Segment Open
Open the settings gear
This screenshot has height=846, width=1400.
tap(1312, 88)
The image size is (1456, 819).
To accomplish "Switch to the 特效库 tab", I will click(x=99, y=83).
Segment Closed
■ **Exercise instructions**
Print the line containing "The image size is (1456, 819).", then every line after it through the last line of the records, each exactly as written; nothing else belongs in the answer.

■ **Task output**
The image size is (1456, 819).
To accomplish "Switch to the 特效库 tab", I will click(x=99, y=83).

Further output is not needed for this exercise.